Let $D_1= \begin{vmatrix}a_1 & b_1 & c_1\\ a_2 & b_2 & c_2 \\ a_3 & b_3 & c_3 \\ \end{vmatrix}$ and
$D_2= \begin{vmatrix}a_1+pb_1 & b_1+qc_1 & c_1+ra_1\\ a_2+pb_2 & b_2+qc_2 & c_2+ra_2\\ a_3+pb_3 & b_3+qc_3 & c_3+ra_3\\ \end{vmatrix}$, then how is $D_2= D_1(1+pqr)?$
Define $\mathbf a$ to be the column $(a_1,a_2,a_3)$ and similarly for the other letters. For simplicity I'll write a matrix as a row of columns. In this notation, your matrix is \begin{align*} (\mathbf a+p\mathbf b,\mathbf b+q\mathbf c,\mathbf c+r\mathbf a). \end{align*} As someone mentioned, the determinant is a trilinear form on the columns, meaning you can effectively "FOIL" them out like you would a product of polynomials. When you do this you get $2\times2\times2=8$ terms but note that some of them look like, for example, \begin{align*} \det(p\mathbf b,\mathbf b,\mathbf c). \end{align*} which equals zero since the first two columns are a multiple of each other. Therefore the only terms you have to worry about are \begin{align*} \det(\mathbf a,\mathbf b,\mathbf c)+\det(p\mathbf b,q\mathbf c,r\mathbf a). \end{align*} You can exchange the first and third, followed by second and third columns in the second term (each time picking up a minus sign) to get \begin{align*} \det(\mathbf a,\mathbf b,\mathbf c)+(-1)^2\det(r\mathbf a,p\mathbf b,q\mathbf c). \end{align*} Finally, taking out the constant factors, you get \begin{align*} \det(\mathbf a,\mathbf b,\mathbf c)+(-1)^2rpq\det(\mathbf a,\mathbf b,\mathbf c)=D_1(1+pqr) \end{align*} as desired.

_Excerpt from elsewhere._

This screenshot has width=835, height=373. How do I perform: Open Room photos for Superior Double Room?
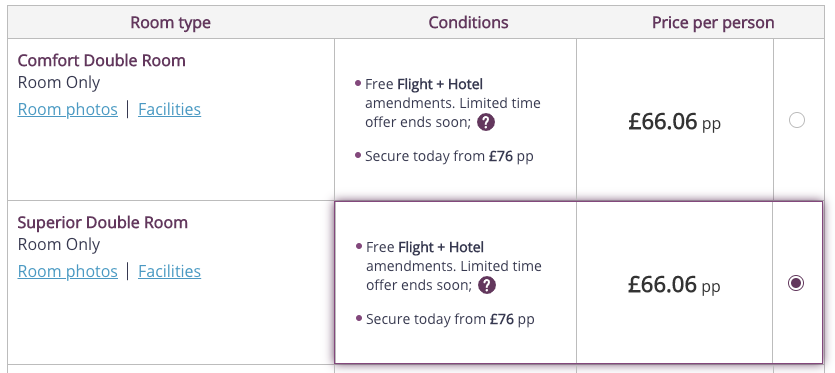68,271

Important note: In this very special case it did end up being the case that $\det(A+B)=\det A+\det B$. However this is only because of the peculiar relationship between the columns. In the vast majority of the cases, this will not hold so you should not skip any steps.

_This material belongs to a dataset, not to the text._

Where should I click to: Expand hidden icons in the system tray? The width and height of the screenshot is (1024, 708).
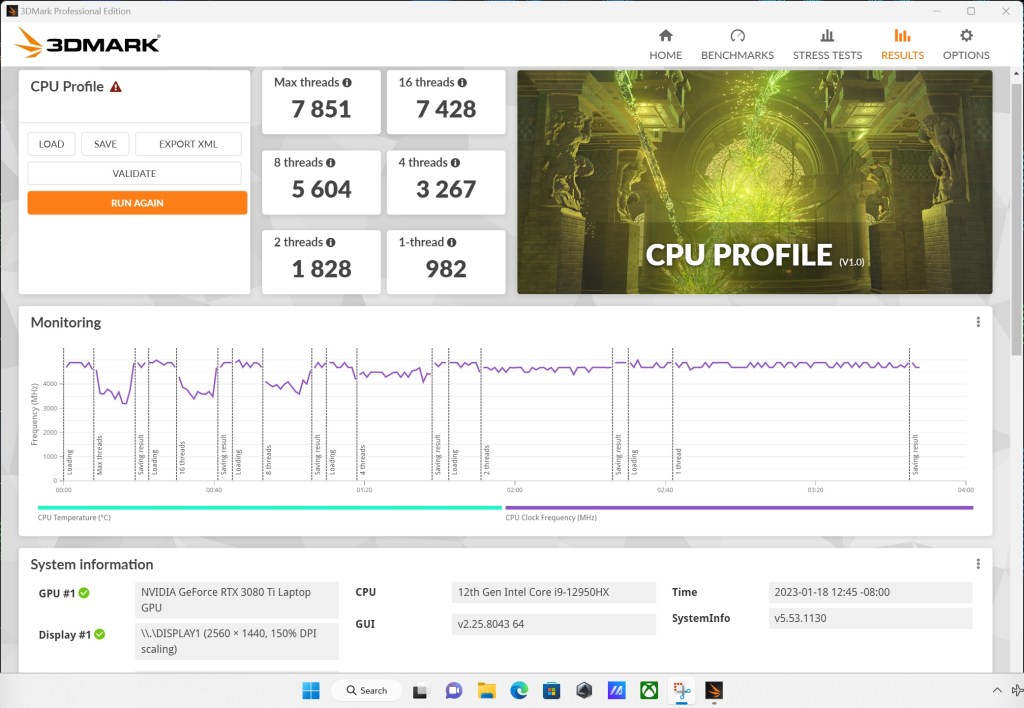click(997, 690)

In fact, the two matrices involved differ only by a matrix multiplication: $$\begin{pmatrix}a_1 & b_1 & c_1\\ a_2 & b_2 & c_2 \\ a_3 & b_3 & c_3 \\ \end{pmatrix} \begin{pmatrix} 1 & 0 & r\\ p & 1 & 0 \\ 0 & q & 1 \end{pmatrix}= \begin{pmatrix}a_1+pb_1 & b_1+qc_1 & c_1+ra_1\\ a_2+pb_2 & b_2+qc_2 & c_2+ra_2\\ a_3+pb_3 & b_3+qc_3 & c_3+ra_3\\ \end{pmatrix}.$$ But this matrix has determinant $1+pqr$, so $D_2$ must differ from $D_1$ by precisely this factor.